### Given records
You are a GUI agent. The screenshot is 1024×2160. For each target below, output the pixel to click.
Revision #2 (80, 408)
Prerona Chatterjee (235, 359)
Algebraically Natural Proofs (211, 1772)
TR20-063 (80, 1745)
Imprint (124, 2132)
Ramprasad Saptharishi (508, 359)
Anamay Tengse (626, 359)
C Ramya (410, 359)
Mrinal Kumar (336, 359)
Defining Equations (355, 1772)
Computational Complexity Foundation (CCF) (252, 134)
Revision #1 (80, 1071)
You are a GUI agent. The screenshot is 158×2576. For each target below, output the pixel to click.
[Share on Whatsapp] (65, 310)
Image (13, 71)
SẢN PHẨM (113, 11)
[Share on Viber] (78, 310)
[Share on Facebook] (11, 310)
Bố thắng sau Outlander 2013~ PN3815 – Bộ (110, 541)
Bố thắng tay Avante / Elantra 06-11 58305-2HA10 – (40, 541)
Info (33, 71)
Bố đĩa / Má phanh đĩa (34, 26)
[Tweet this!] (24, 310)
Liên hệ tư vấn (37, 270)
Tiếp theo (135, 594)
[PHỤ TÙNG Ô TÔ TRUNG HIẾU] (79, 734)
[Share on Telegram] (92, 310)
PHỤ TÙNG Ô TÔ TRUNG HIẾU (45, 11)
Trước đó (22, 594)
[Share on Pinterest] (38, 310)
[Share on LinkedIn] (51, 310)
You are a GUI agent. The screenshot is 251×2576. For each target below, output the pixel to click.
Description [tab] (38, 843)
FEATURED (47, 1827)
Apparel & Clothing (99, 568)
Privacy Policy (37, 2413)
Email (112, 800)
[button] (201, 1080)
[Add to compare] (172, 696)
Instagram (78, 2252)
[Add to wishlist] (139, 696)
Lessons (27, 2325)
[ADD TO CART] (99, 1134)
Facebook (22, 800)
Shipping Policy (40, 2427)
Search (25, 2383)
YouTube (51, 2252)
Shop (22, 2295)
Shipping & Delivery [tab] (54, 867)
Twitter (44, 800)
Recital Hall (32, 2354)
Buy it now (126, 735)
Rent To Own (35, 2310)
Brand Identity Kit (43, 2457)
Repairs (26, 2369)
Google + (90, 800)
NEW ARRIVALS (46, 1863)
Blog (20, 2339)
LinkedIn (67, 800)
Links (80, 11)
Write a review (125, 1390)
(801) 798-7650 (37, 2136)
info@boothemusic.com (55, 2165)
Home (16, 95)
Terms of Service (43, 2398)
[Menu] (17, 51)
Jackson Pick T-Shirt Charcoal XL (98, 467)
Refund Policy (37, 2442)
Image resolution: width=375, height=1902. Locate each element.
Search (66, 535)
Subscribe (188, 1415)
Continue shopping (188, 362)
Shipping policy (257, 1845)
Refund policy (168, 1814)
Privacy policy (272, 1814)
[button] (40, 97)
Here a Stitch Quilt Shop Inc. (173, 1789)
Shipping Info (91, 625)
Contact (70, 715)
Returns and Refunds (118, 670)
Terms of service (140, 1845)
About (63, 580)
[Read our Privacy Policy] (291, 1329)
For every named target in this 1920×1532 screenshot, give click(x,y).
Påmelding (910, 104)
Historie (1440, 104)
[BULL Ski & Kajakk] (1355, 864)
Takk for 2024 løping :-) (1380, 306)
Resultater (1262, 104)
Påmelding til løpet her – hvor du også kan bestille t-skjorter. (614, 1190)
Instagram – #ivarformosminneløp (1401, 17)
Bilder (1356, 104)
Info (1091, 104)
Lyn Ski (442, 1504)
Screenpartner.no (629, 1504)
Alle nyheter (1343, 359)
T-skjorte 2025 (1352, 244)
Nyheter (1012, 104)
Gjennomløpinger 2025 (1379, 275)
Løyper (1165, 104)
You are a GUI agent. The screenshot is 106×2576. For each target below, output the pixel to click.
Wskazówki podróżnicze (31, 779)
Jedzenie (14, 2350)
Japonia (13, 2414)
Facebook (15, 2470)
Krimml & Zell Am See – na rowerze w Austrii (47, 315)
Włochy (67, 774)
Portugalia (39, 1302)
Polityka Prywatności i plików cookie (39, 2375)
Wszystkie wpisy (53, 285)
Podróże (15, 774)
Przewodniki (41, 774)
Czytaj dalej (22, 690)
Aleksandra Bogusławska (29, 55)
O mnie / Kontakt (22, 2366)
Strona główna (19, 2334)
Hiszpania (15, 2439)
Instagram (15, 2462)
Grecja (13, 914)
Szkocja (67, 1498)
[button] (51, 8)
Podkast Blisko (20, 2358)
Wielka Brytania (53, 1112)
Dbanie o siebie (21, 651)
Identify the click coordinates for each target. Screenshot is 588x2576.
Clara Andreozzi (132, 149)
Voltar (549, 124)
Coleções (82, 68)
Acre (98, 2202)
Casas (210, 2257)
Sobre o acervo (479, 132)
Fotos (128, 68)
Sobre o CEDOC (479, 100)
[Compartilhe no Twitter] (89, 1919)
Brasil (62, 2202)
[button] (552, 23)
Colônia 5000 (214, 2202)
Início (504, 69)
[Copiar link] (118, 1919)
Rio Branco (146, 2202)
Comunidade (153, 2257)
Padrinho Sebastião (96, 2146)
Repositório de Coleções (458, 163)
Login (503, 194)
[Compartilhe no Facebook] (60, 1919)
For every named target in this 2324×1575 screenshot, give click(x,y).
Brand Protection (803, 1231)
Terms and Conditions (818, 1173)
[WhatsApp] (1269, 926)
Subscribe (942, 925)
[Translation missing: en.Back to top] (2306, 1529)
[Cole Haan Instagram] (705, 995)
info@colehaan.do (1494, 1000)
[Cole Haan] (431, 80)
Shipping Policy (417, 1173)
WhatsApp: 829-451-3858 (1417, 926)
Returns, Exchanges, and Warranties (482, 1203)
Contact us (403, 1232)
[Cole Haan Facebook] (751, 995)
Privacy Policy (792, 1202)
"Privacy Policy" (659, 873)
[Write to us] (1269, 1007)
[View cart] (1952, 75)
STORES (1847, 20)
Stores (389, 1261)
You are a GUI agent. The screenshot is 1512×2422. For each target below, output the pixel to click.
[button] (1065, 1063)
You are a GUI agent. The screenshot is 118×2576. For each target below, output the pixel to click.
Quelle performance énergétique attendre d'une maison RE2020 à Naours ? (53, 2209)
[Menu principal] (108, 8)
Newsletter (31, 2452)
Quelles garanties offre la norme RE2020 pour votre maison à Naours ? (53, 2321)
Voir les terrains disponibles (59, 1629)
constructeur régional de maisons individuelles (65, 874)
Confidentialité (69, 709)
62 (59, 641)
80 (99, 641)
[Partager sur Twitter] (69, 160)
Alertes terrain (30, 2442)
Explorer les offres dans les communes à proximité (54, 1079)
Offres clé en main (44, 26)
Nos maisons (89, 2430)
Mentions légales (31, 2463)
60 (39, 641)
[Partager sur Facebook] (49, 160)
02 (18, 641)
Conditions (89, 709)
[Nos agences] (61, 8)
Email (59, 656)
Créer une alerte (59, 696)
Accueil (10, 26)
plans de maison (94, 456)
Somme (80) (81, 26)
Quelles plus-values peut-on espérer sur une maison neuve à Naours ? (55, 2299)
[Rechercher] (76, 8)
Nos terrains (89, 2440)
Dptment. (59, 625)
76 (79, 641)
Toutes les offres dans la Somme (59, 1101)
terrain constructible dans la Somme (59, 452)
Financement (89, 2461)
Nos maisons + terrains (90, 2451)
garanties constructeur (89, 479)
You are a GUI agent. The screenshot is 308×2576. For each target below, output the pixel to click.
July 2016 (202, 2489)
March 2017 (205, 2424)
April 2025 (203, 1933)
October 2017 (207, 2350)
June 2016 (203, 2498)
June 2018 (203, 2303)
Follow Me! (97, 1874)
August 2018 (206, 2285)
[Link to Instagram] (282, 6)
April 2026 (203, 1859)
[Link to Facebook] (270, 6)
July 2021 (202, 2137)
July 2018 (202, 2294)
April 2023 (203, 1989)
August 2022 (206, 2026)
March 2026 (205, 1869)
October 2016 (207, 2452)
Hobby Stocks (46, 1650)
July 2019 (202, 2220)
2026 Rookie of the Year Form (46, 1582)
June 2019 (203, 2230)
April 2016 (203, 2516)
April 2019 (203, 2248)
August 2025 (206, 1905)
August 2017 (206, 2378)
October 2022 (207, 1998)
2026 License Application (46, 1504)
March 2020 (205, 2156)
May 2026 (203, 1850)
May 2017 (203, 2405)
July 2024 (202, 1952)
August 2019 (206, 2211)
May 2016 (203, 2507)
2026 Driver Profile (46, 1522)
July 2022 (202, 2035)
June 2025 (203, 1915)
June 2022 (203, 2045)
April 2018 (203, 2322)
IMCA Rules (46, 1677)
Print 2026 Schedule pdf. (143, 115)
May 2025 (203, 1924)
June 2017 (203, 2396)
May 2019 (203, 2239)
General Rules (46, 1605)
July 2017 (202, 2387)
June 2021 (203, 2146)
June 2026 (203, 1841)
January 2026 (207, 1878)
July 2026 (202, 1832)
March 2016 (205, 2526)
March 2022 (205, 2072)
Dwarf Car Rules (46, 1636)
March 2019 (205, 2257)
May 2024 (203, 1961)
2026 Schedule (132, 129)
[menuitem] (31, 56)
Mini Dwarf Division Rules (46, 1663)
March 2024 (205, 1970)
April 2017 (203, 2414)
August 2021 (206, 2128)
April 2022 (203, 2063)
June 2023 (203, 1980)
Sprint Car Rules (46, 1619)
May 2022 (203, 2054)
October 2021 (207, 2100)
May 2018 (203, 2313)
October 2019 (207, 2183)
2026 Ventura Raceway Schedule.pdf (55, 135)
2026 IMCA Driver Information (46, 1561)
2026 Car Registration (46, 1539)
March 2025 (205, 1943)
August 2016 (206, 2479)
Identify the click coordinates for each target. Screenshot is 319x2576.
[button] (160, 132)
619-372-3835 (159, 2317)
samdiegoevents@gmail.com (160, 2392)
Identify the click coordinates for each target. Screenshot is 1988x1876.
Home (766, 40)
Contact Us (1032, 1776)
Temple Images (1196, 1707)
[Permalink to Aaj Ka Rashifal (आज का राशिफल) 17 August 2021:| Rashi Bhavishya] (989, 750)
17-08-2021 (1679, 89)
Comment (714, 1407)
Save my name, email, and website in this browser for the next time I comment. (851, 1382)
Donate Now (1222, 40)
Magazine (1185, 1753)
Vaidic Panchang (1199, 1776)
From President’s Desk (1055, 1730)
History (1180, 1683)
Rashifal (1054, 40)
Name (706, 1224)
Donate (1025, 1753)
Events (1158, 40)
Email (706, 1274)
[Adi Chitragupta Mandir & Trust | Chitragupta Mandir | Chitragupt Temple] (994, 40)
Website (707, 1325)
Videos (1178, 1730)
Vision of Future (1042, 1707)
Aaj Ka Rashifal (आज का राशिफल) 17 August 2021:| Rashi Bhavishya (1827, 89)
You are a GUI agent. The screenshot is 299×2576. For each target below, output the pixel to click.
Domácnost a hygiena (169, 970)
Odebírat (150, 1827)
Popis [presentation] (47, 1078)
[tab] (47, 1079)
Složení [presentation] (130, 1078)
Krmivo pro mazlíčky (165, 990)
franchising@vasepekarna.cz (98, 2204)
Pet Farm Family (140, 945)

### What is needed
Begin at the line that has "[ADD TO CART] (99, 1134)" in the entries above; stop after the line that has "Løyper (1165, 104)". Transcribe exactly those lines and no others.

### Task solution
[ADD TO CART] (99, 1134)
Facebook (22, 800)
Shipping Policy (40, 2427)
Search (25, 2383)
YouTube (51, 2252)
Shop (22, 2295)
Shipping & Delivery [tab] (54, 867)
Twitter (44, 800)
Recital Hall (32, 2354)
Buy it now (126, 735)
Rent To Own (35, 2310)
Brand Identity Kit (43, 2457)
Repairs (26, 2369)
Google + (90, 800)
NEW ARRIVALS (46, 1863)
Blog (20, 2339)
LinkedIn (67, 800)
Links (80, 11)
Write a review (125, 1390)
(801) 798-7650 (37, 2136)
info@boothemusic.com (55, 2165)
Home (16, 95)
Terms of Service (43, 2398)
[Menu] (17, 51)
Jackson Pick T-Shirt Charcoal XL (98, 467)
Refund Policy (37, 2442)
Image resolution: width=375, height=1902. Locate each element.
Search (66, 535)
Subscribe (188, 1415)
Continue shopping (188, 362)
Shipping policy (257, 1845)
Refund policy (168, 1814)
Privacy policy (272, 1814)
[button] (40, 97)
Here a Stitch Quilt Shop Inc. (173, 1789)
Shipping Info (91, 625)
Contact (70, 715)
Returns and Refunds (118, 670)
Terms of service (140, 1845)
About (63, 580)
[Read our Privacy Policy] (291, 1329)
For every named target in this 1920×1532 screenshot, give click(x,y).
Påmelding (910, 104)
Historie (1440, 104)
[BULL Ski & Kajakk] (1355, 864)
Takk for 2024 løping :-) (1380, 306)
Resultater (1262, 104)
Påmelding til løpet her – hvor du også kan bestille t-skjorter. (614, 1190)
Instagram – #ivarformosminneløp (1401, 17)
Bilder (1356, 104)
Info (1091, 104)
Lyn Ski (442, 1504)
Screenpartner.no (629, 1504)
Alle nyheter (1343, 359)
T-skjorte 2025 (1352, 244)
Nyheter (1012, 104)
Gjennomløpinger 2025 (1379, 275)
Løyper (1165, 104)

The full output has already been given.